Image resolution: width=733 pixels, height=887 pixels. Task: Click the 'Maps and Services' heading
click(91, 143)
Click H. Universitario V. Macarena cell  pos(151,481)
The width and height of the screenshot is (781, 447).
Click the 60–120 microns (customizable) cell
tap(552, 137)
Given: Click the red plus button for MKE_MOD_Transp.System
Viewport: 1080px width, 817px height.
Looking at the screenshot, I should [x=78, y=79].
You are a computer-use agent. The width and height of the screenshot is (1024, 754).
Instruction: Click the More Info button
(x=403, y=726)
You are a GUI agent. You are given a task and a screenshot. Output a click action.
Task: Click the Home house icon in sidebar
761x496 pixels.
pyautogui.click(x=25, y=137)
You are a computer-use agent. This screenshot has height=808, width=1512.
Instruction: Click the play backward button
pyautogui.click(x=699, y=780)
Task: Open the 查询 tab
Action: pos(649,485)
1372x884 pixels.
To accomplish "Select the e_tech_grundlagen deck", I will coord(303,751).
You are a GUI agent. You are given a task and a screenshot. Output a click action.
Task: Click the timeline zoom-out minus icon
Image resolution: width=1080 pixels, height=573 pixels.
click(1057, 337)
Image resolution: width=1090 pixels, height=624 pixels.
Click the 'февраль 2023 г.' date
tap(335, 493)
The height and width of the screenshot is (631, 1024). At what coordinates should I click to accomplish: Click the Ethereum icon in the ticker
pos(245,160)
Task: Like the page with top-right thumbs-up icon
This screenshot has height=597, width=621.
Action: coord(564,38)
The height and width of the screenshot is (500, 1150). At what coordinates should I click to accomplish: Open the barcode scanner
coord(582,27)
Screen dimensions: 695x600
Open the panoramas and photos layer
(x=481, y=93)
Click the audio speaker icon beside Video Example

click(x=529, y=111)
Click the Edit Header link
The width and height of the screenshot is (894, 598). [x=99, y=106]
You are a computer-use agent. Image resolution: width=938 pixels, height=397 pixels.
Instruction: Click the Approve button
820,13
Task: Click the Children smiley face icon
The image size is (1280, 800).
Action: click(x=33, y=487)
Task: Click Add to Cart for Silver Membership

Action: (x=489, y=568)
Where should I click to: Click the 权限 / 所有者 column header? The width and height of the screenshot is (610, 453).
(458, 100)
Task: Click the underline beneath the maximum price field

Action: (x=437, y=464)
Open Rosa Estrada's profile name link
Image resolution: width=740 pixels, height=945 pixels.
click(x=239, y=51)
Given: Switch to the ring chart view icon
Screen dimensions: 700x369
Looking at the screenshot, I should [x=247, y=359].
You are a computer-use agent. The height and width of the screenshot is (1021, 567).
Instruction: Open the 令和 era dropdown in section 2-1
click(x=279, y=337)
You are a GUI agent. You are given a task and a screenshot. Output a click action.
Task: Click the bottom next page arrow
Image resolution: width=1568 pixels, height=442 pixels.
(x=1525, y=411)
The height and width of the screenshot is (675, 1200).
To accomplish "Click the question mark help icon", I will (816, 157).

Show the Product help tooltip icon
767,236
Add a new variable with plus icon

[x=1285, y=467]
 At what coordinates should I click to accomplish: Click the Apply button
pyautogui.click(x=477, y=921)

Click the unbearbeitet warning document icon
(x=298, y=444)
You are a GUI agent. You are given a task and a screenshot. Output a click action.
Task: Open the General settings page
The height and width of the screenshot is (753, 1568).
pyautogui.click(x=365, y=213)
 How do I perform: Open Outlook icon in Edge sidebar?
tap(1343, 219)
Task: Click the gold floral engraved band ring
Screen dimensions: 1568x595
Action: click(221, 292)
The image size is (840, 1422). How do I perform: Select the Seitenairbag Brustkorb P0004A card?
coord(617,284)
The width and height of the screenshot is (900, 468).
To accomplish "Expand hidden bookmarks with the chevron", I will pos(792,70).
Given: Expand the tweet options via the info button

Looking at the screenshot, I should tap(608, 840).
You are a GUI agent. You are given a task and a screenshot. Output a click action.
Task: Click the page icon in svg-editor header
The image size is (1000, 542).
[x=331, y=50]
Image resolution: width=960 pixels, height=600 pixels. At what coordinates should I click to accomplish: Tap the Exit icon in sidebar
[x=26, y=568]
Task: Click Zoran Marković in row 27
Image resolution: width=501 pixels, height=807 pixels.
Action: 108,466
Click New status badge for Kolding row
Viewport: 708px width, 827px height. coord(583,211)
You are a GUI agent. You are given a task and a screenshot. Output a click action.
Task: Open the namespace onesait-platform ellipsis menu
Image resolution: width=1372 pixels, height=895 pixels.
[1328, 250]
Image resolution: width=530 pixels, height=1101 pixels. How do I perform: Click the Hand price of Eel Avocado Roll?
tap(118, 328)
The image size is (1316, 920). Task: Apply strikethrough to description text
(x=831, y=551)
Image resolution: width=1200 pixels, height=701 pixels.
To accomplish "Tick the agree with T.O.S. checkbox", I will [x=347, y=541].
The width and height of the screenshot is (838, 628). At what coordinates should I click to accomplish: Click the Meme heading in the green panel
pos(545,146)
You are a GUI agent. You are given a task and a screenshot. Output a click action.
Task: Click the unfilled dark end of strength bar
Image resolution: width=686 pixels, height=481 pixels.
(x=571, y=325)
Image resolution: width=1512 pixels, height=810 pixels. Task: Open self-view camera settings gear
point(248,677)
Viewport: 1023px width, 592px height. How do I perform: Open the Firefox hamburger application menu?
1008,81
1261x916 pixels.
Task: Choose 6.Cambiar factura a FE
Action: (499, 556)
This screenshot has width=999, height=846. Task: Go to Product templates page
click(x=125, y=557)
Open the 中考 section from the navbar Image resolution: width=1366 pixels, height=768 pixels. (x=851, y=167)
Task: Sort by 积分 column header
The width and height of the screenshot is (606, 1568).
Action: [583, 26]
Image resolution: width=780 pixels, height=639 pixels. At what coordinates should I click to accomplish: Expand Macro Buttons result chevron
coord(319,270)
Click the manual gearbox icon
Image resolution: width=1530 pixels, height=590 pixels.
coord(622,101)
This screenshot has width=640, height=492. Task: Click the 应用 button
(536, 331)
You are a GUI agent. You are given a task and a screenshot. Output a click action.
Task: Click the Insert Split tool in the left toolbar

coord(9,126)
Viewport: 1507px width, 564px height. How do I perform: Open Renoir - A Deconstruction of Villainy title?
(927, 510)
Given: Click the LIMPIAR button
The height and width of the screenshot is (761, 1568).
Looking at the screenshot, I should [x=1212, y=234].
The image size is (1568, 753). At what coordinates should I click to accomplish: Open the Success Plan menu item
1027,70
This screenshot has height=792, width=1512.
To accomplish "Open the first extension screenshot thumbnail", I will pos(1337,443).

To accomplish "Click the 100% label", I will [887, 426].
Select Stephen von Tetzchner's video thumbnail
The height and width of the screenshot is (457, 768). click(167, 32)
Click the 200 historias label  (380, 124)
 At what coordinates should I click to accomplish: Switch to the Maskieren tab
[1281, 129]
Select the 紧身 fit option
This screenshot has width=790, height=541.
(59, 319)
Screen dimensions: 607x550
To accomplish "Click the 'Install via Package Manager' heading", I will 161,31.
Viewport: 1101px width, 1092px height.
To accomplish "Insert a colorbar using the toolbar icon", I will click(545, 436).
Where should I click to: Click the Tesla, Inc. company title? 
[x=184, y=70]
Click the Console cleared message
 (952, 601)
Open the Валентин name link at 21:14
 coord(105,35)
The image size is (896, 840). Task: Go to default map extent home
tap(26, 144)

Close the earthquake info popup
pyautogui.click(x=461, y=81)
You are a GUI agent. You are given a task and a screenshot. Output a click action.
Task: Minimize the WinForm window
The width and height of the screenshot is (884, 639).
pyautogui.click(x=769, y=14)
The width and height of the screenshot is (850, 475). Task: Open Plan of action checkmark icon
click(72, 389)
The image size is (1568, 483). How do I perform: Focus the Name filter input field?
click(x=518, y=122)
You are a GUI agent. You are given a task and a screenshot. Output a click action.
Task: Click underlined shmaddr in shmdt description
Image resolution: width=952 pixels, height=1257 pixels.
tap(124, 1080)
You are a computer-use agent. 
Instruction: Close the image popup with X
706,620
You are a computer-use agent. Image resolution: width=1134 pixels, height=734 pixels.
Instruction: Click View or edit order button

▶ Work request
Using the data above, print exactly the lines from the line that contains "The height and width of the screenshot is (631, 1024)." through the line that contains "You are a computer-use agent. Image resolution: width=938", with both included.

▶ Task solution
The height and width of the screenshot is (631, 1024). At what coordinates should I click to accomplish: Click the Ethereum icon in the ticker
pos(245,160)
Task: Like the page with top-right thumbs-up icon
This screenshot has height=597, width=621.
Action: coord(564,38)
The height and width of the screenshot is (500, 1150). At what coordinates should I click to accomplish: Open the barcode scanner
coord(582,27)
Screen dimensions: 695x600
Open the panoramas and photos layer
(x=481, y=93)
Click the audio speaker icon beside Video Example

click(x=529, y=111)
Click the Edit Header link
The width and height of the screenshot is (894, 598). [x=99, y=106]
You are a computer-use agent. Image resolution: width=938 pixels, height=397 pixels.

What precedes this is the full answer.